* PROBLEM DETAILS:
Reproduce the records below in full and without edits, omitting images.

-*-*-

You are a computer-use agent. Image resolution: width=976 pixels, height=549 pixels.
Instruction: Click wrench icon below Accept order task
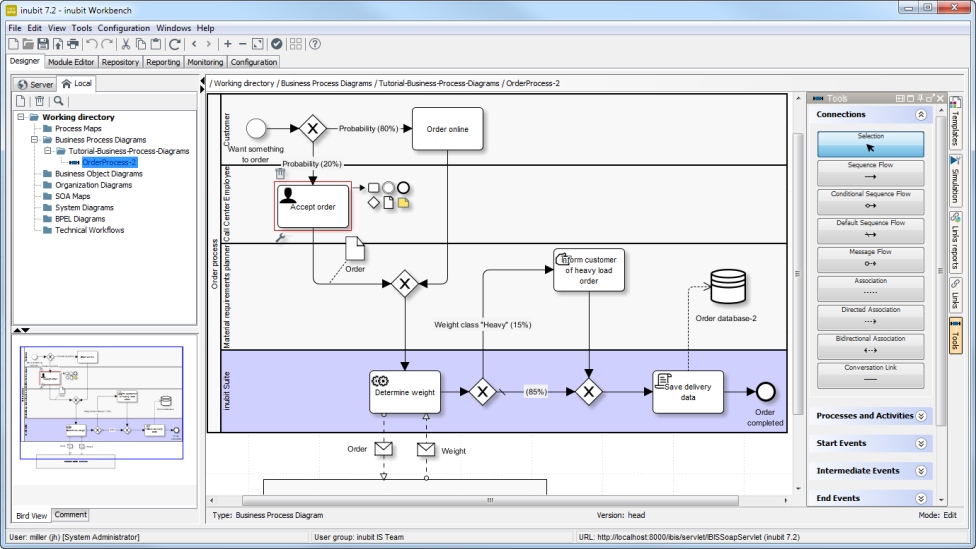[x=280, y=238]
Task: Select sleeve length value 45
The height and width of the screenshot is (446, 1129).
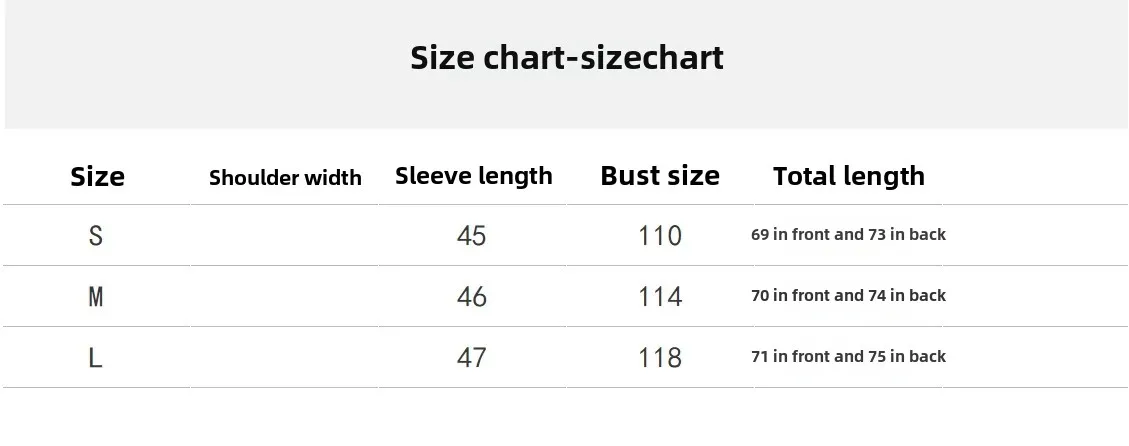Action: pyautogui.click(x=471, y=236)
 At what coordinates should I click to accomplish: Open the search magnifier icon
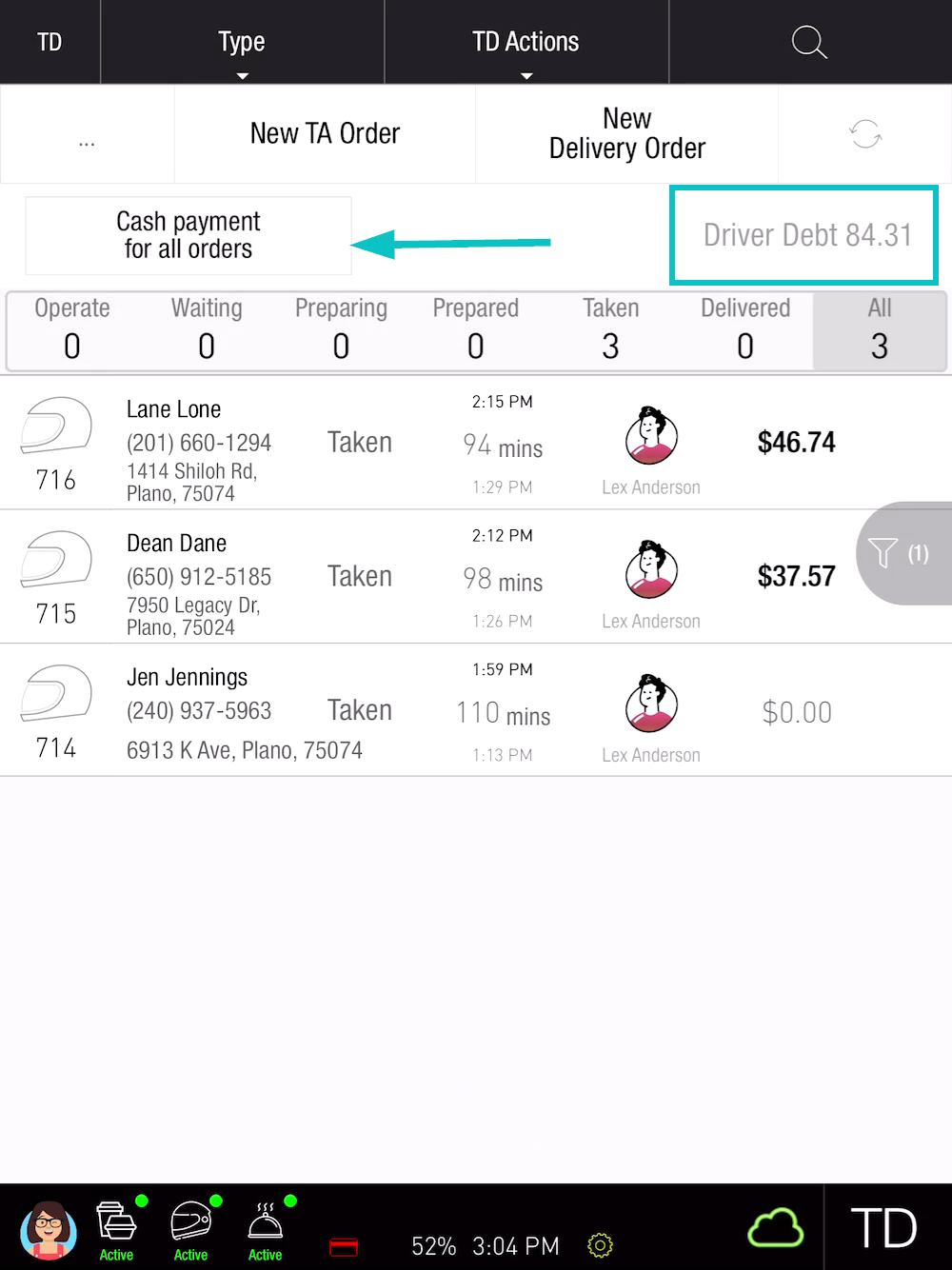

-*-*-

* EXERCISE ANSWER:
You are a computer-use agent. Image resolution: width=976 pixels, height=549 pixels.
Instruction: Click wrench icon below Accept order task
[x=280, y=238]
Task: Select sleeve length value 45
The height and width of the screenshot is (446, 1129).
Action: pyautogui.click(x=471, y=236)
 At what coordinates should I click to accomplish: Open the search magnifier icon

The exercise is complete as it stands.